## Passage given
Private markets overlooked: Current SFDR 2.0 proposals fail to accommodate private funds’ needs, giving rise to impractical requirements and unintended consequences that could stifle innovation.

Professional investor restrictions: An exemption for communications to professional investors would facilitate open ESG dialogue, prevent “greenhushing”, and foster diverse approaches.

Engagement is vital: Now is the time for industry feedback to fix inflexible rules, clarify fund categorisations, and accommodate private markets’ strategies.

Overview

A regular briefing for the alternative asset management industry. 

At the end of last year, we expressed disappointment at the European Commission’s proposal for a revised Sustainable Finance Disclosure Regulation (SFDR 2.0).  We acknowledged that there were some positives, but we argued that private markets were an afterthought in the re-design of the EU's landmark sustainable finance regulation.  The text omits important detail.  Some provisions would impose impractical requirements on private funds; others would lead to unintended – and undesirable – consequences. 

Given the role of private markets in driving change, that's very unfortunate.

But all is not lost.  The Commission's proposal still has some way to go before becoming law, and the industry has a window of opportunity to influence the outcome.  Now is the time to offer practical fixes. 

First, the positives: Grandfathering for fully closed funds means those raised under old rules will escape a disruptive retrofit.  Transition strategies will gain formal recognition, and entity-level “principal adverse impact” reports – which were not regarded as decision-useful by most stakeholders – will be scrapped. 

But the new categories – "Transition", "Sustainable", and "ESG Basics" – are not yet well-defined and leave too much to market interpretation or future rulemaking.  More worryingly, products that do not fit neatly into one of the categories are allowed to say very little about their actual approach to sustainability.

## Data provided
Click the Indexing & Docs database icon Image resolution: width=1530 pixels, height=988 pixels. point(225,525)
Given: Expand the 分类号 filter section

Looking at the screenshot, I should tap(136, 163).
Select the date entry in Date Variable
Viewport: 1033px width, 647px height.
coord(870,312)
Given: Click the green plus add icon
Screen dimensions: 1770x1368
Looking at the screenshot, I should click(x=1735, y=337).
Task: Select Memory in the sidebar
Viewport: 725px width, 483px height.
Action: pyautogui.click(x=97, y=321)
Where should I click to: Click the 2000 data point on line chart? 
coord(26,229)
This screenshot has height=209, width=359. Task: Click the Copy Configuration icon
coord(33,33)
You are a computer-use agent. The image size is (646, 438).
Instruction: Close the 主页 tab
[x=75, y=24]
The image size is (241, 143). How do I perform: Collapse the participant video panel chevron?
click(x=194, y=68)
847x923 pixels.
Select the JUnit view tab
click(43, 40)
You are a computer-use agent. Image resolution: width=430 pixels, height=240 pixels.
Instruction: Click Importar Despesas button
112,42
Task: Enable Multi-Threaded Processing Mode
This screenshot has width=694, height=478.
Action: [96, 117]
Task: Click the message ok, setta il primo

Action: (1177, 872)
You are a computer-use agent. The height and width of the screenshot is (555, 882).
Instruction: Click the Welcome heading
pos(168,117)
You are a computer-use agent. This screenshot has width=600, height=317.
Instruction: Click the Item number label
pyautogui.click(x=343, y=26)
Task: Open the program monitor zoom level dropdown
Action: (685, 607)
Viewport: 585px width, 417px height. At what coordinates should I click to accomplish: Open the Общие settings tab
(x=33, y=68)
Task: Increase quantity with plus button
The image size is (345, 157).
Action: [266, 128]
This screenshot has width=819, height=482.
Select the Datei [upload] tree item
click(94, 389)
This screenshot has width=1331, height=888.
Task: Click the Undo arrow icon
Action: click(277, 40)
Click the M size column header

## Exercise task A
Revise the listing, beginning at the line that has "The image size is (241, 143)." and stopping after the line that has "Action: (1177, 872)". Replace "Task" with "Goal" and leave everything else unchanged.
## Exercise task B
Pick up the passage on the SFDR 2.0 proposals and private markets where it stops, and continue writing it.
The passage on the SFDR 2.0 proposals and the listing are unrelated to each other.

## Written answer A
The image size is (241, 143). How do I perform: Collapse the participant video panel chevron?
click(x=194, y=68)
847x923 pixels.
Select the JUnit view tab
click(43, 40)
You are a computer-use agent. Image resolution: width=430 pixels, height=240 pixels.
Instruction: Click Importar Despesas button
112,42
Goal: Enable Multi-Threaded Processing Mode
This screenshot has width=694, height=478.
Action: [96, 117]
Goal: Click the message ok, setta il primo

Action: (1177, 872)

## Written answer B
"The time to influence SFDR's final form is now. … policymakers are open to practical, constructive proposals." 

This approach may suit retail funds. However, professional investors expect an open dialogue about how sponsors will apply ESG policies.  LPs run tenders, conduct due diligence, and often impose their own sustainability requirements. 

These limits pose the biggest challenge for alternative asset managers, and some lawmakers have recognised the industry's concern.  The obvious solution would be to exempt marketing communications directed only at professional investors from the SFDR's straitjacket.  If those communications are "fair, clear, and not misleading" – the existing standard under EU law – regulators don't need to restrict them further.  Otherwise, Brussels will bake greenhushing into law, stifling investor negotiation and innovation.

Second, Brussels should recognise the value of engagement in Article 8 ("ESG Basics") funds.  Private funds influence companies by taking board seats, owning large stakes, and working directly with management.  Strategies that use credible, active engagement to drive sustainability progress should be reflected in all three categories.

Third, the mechanics of exclusions and minimum portfolio alignment need further work. Private funds investing in illiquid assets cannot rebalance quickly.  If they conduct thorough screening up front, they should not be liable for subsequent changes outside their control. The existing proposal is inflexible and therefore unworkable. 

Fourth, the rules do not fully reflect a private fund’s life cycle. Recognition that there is an investment (or "ramp-up") period is helpful, but funds have both investment and divestment periods, which often overlap. Alignment should be measured across the entire fund lifespan, based on original investment cost – not fluctuating market values.

Fifth, the “ESG Basics” tag is a marketing own goal. It is too weak, too political, and poorly understood. Investors recoil at “ESG” in some markets, while it is an imprecise and often mis-used term.  “Basics” does not capture the ambition that EU policymakers intend – especially since an entry-level fund will need to do more than consider sustainability risks.  “Responsible” or “Stewardship” may be better terms, but should be tested with investors.

Sixth, funds-of-funds will need longer to comply, and even more flexibility in applying exclusions.  Funds-of-funds will rely on the categorisation of – and reports from – underlying products.  A later implementation date is needed for them.  Moreover, blanket exclusions will significantly restrict their investible universe.

SFDR 2.0 will not take effect before late 2027, probably later.  The time to influence its final form is now.  Private markets play a crucial role in driving sustainability, and policymakers are open to practical, constructive proposals.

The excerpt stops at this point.